First written in 1818 as a part of a horror story contest set out between Lord Byron and his friends, Mary Shelley was less than twenty years’ old when she began working on what would become one of the most tragic and yet, beloved tales of a monster in human history. It was published initially in its first form by a small London publishing house called Lackington, Hughes, Harding, Mavor, & Jones and issued anonymously with a dedication to Mary Shelley’s father, philosopher William Godwin. By 1821, there was already a French translation of the novel and the second edition of the English version was published on the 11th of August 1823 in two volumes by the slightly bigger publisher in London, G. and W. B. Whittaker. This was the edition in which Mary Shelley was named as the author of the novel.

On the 31st of October, 1831, another edition was published and this time by publishers Henry Colburn and Richard Bentley. This is normally called the ‘popular edition’ and, if you were to read an edition of ‘Frankenstein’ without an ‘edition’ name on the cover today, you will usually find it to be the 1831 edition. It was a revised version by Mary Shelley to make the story seem less radical and had a new preface entirely. There are scholars that argue for and against this version, some state that Mary Shelley was wiser as she was older in writing the revised version whereas, others state that her dream (or ‘nightmare’ if this is what she is dreaming about) is preserved authentically in the first edition of 1818.

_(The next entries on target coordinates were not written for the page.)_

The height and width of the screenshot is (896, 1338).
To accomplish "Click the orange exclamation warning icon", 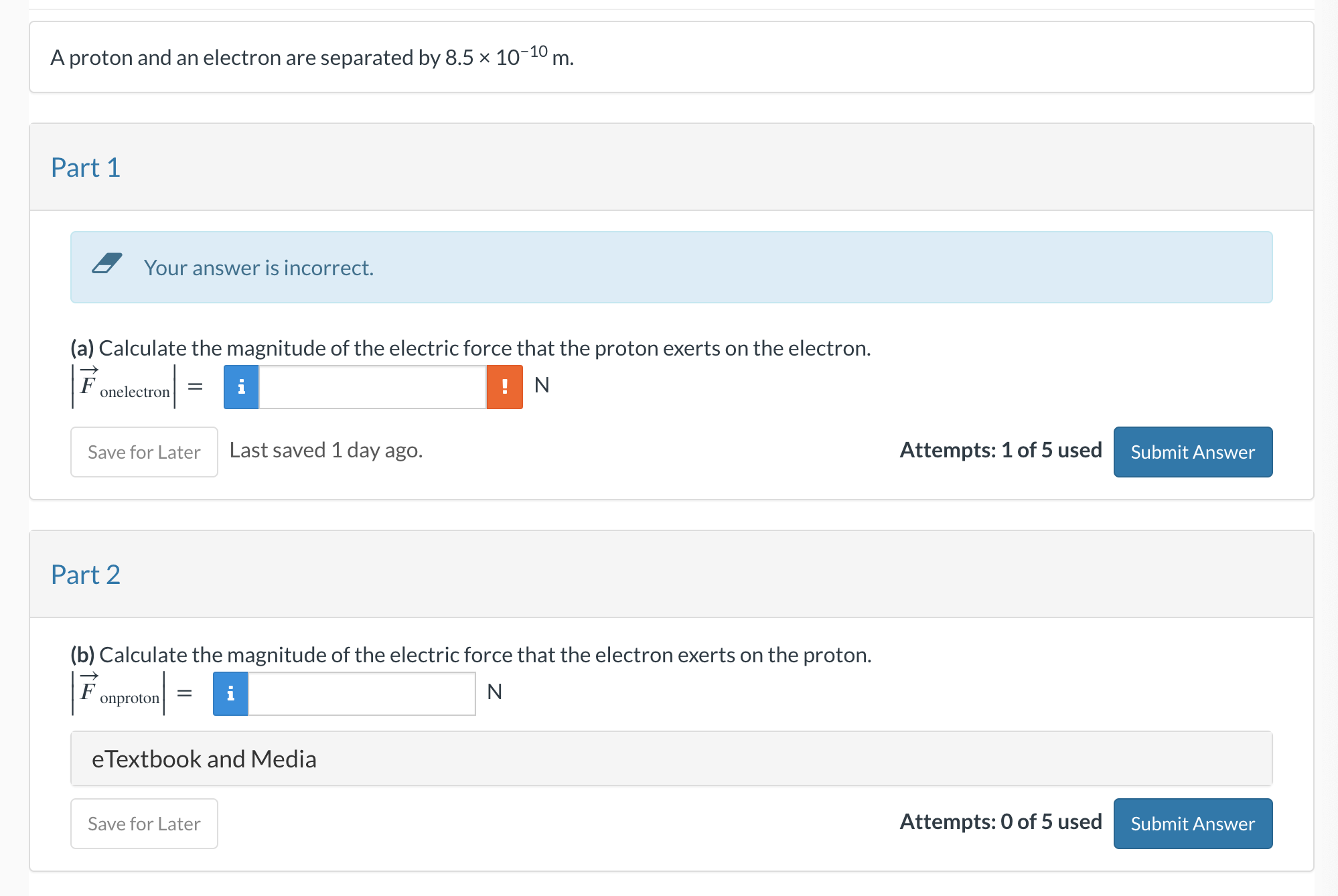I will [504, 387].
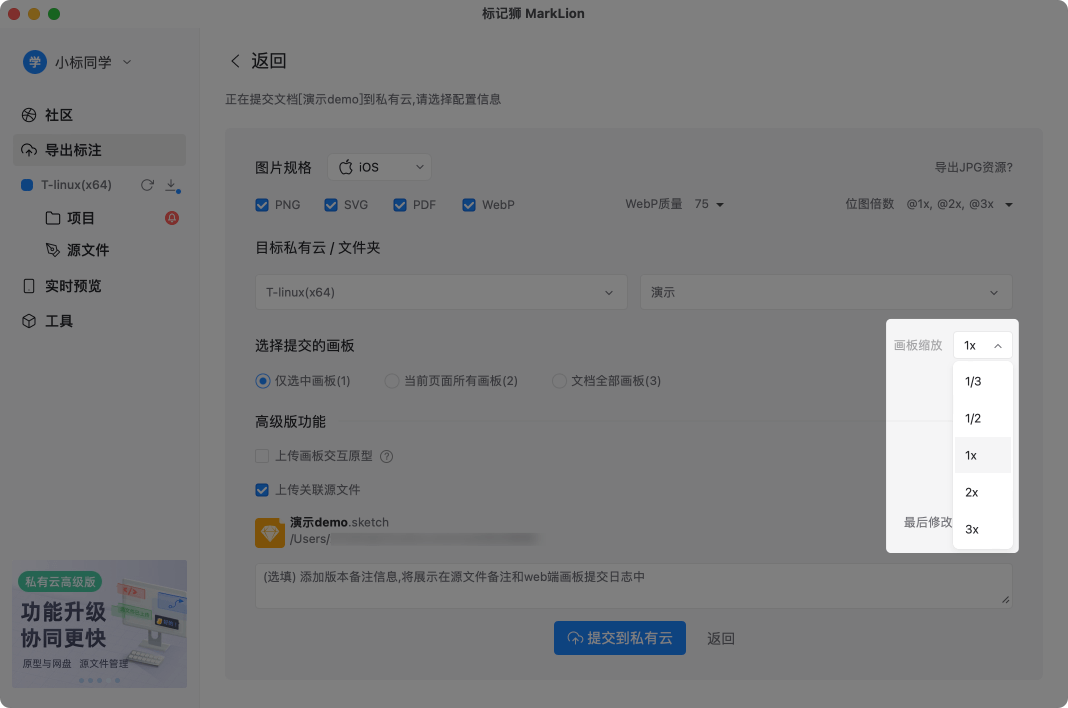Toggle the WebP format checkbox
This screenshot has width=1068, height=708.
coord(469,205)
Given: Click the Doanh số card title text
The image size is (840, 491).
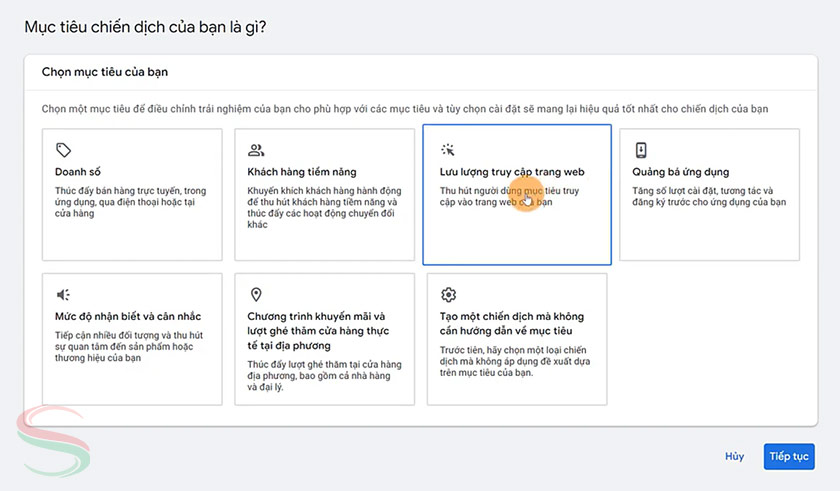Looking at the screenshot, I should [77, 172].
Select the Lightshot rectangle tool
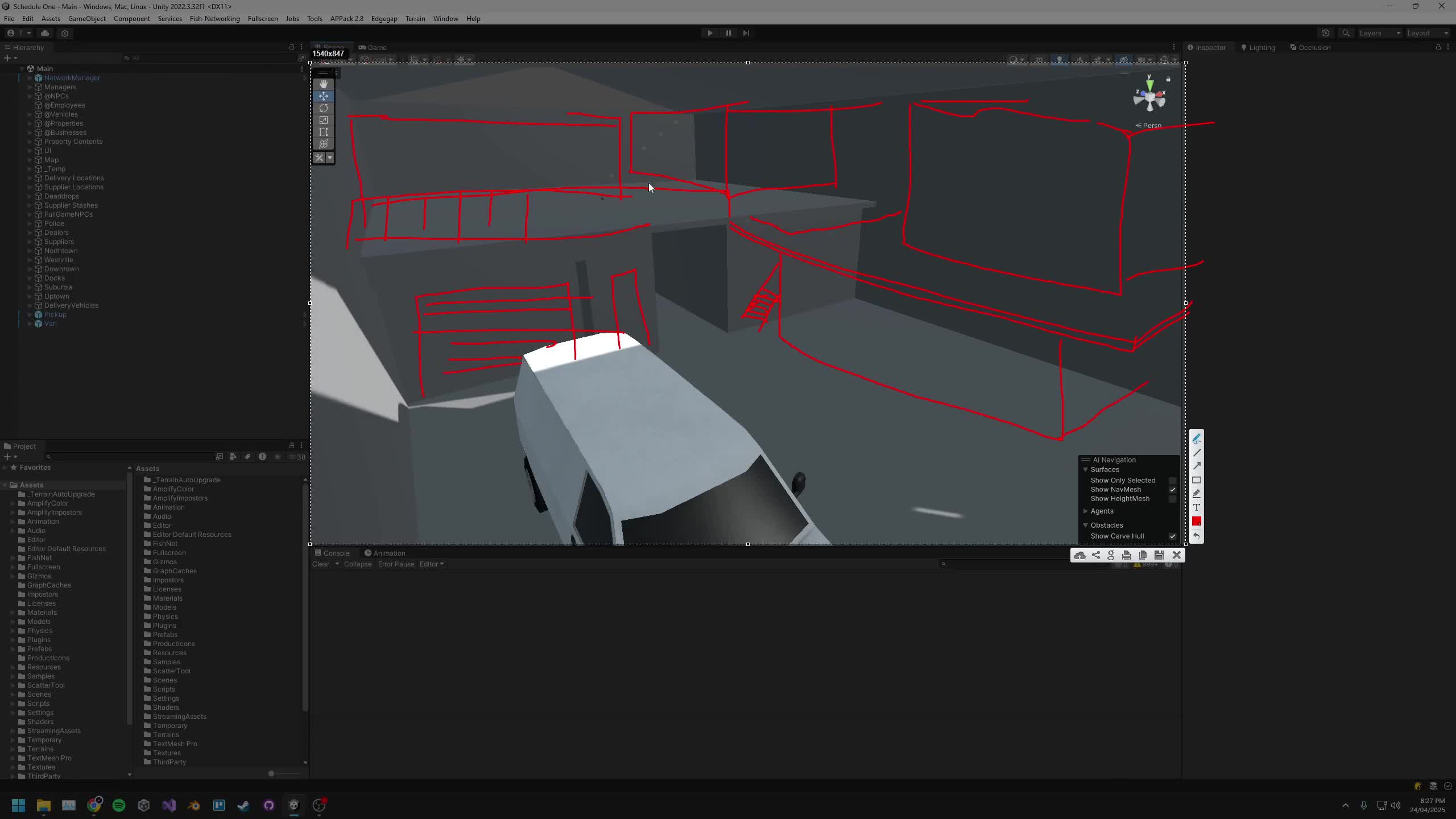Screen dimensions: 1456x819 pos(1197,480)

In Blackwood’s Edinburgh Magazine, the writer Walter Scott praised the novel as ‘extraordinary’ and states that the then anonymous author has ‘uncommon powers of poetic imagination’. Whereas, the writer John Wilson Croker was less amicable stating that the novel was ‘a tissue of horrible and disgusting absurdity’ in the Quarterly Review. As Mary Shelley got her name put on to the novel, some critics began criticising it negatively based purely on the fact that she was a woman. But since the beginning of the 20th century, there has really been nothing but praise for what director Guillermo Del Toro named ‘the quintessential teenage book’ and the BBC called one of the 100 most influential novels (2019).

I was about fourteen or so when I first read Mary Shelley’s ‘Frankenstein’ and since then, I have read the book and taught the book countless times. I have always taught the book as a cautionary tale about what happens when ego and narcissism break through the wall of morality, common sense and human judgement. I always enjoyed reading Chapter 11 in which the Monster begins to learn things about life and the surrounding area. He learns about fire, the moon and the sun, the movements of people. In contrast to Victor Frankenstein’s own long philosophical ramblings and strange aphorisms inserted everywhere in his thought processes during the book, the Monster speaks almost plainly in a romantic way - it is simple and innocent and definitely creates more sympathy in the reader for this character. I have pretty much analysed ‘Frankenstein’ to death and yet, I would still come back to it and read it again at my own will. It is one of those truly beautiful and yet, entirely rare books that contains most of the understanding of human nature within its pages.

Far more people need to actually read this book instead of simply assuming that they understand the story, because in most cases, they don’t. The story is about tragedy and revenge, it is about loss, love and the soul, it is about degeneration of humans and how we, as people, can be the most horrible creatures to walk the earth.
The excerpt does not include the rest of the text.